### Saved entries:
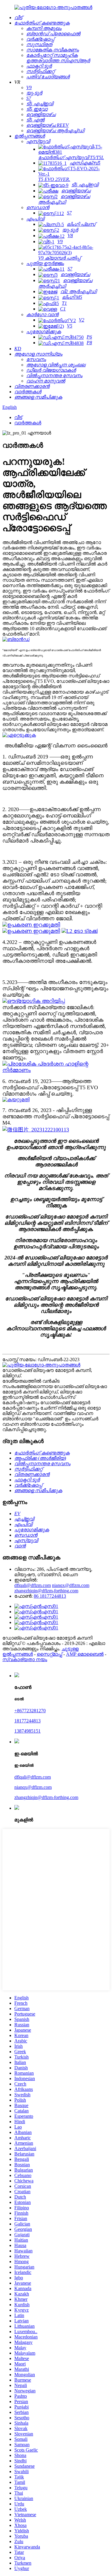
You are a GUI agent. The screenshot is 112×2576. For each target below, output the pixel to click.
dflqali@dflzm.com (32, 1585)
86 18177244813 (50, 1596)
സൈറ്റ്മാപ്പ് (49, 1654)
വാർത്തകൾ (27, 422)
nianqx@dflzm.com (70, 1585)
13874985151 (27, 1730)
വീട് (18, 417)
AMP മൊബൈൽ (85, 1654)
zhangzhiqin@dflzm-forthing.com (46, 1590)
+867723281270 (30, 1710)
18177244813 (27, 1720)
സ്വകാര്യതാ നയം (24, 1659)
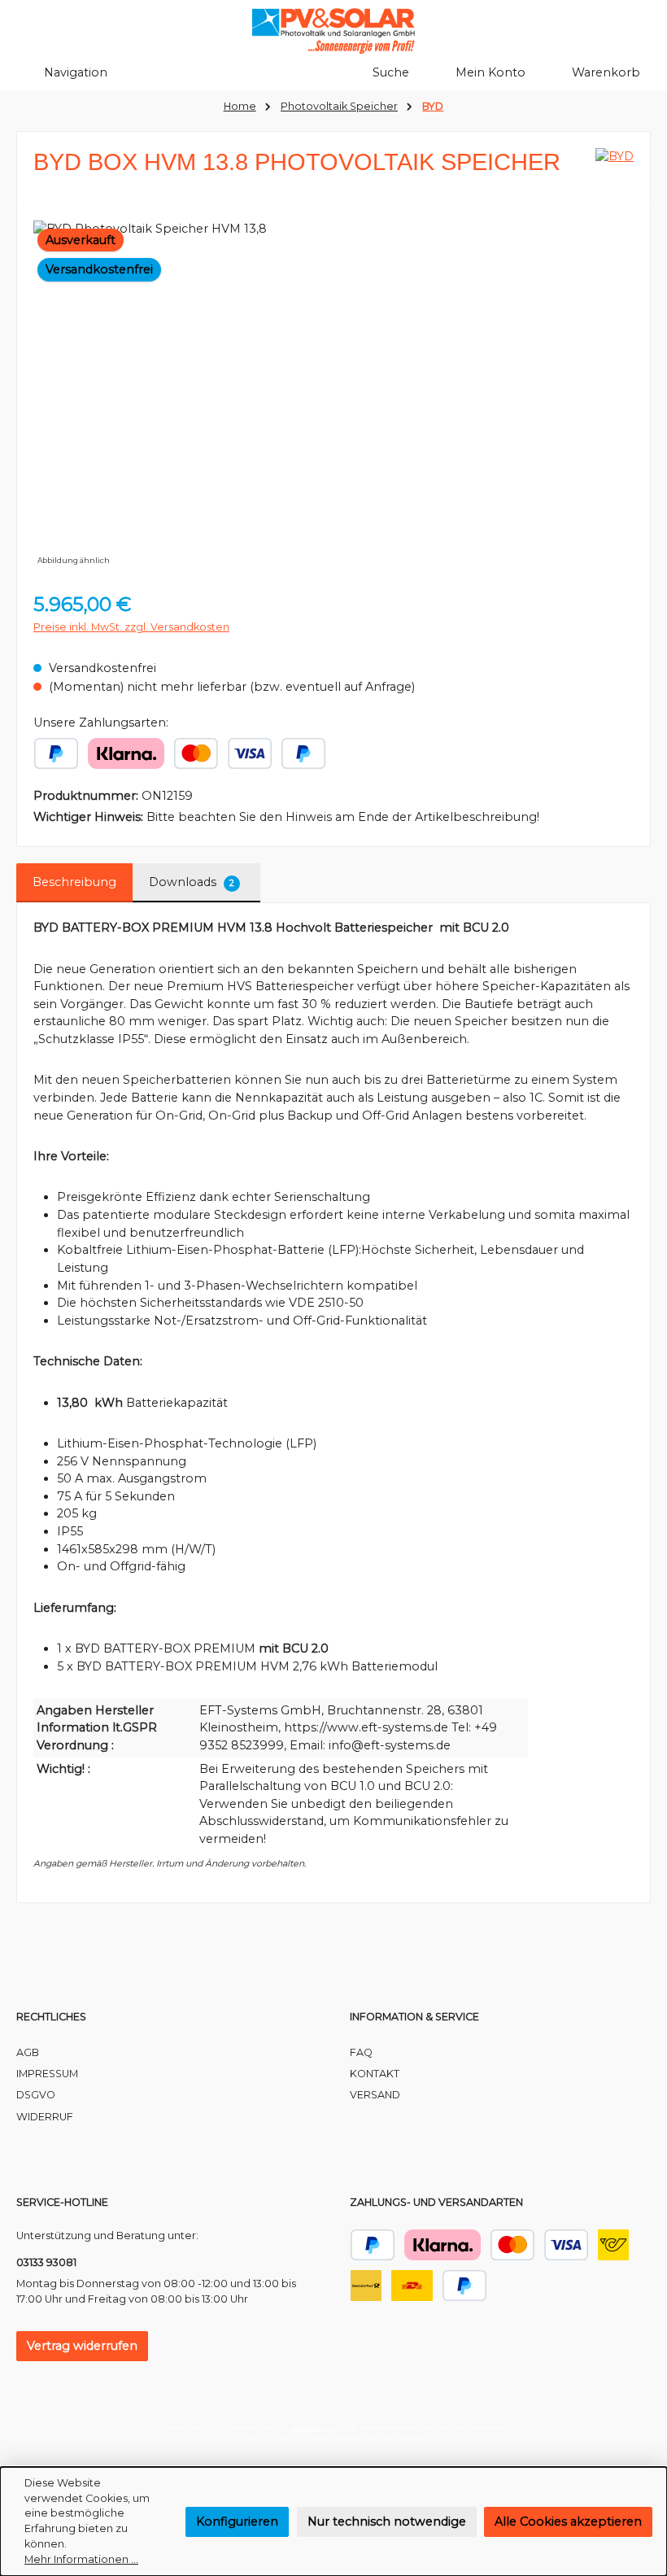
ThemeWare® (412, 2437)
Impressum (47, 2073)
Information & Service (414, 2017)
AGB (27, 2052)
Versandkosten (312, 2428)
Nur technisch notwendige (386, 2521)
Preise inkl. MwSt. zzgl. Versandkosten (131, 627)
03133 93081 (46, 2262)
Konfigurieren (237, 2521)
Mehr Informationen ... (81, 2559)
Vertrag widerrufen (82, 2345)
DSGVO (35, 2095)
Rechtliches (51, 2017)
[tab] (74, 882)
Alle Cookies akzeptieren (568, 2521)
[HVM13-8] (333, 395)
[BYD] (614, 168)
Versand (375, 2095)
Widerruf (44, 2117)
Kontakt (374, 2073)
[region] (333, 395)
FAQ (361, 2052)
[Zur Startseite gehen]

### WHAT IS EXPECTED:
Print every record above exactly as written, leaving out the pictures.

### SOLVED PROBLEM:
You are a GUI agent. The screenshot is 112×2576. For each target below, output the pixel to click.
dflqali@dflzm.com (32, 1585)
86 18177244813 (50, 1596)
സൈറ്റ്മാപ്പ് (49, 1654)
വാർത്തകൾ (27, 422)
nianqx@dflzm.com (70, 1585)
13874985151 (27, 1730)
വീട് (18, 417)
AMP മൊബൈൽ (85, 1654)
zhangzhiqin@dflzm-forthing.com (46, 1590)
+867723281270 (30, 1710)
18177244813 (27, 1720)
സ്വകാര്യതാ നയം (24, 1659)
ThemeWare® (412, 2437)
Impressum (47, 2073)
Information & Service (414, 2017)
AGB (27, 2052)
Versandkosten (312, 2428)
Nur technisch notwendige (386, 2521)
Preise inkl. MwSt. zzgl. Versandkosten (131, 627)
03133 93081 (46, 2262)
Konfigurieren (237, 2521)
Mehr Informationen ... (81, 2559)
Vertrag widerrufen (82, 2345)
DSGVO (35, 2095)
Rechtliches (51, 2017)
[tab] (74, 882)
Alle Cookies akzeptieren (568, 2521)
[HVM13-8] (333, 395)
[BYD] (614, 168)
Versand (375, 2095)
Widerruf (44, 2117)
Kontakt (374, 2073)
[region] (333, 395)
FAQ (361, 2052)
[Zur Startseite gehen]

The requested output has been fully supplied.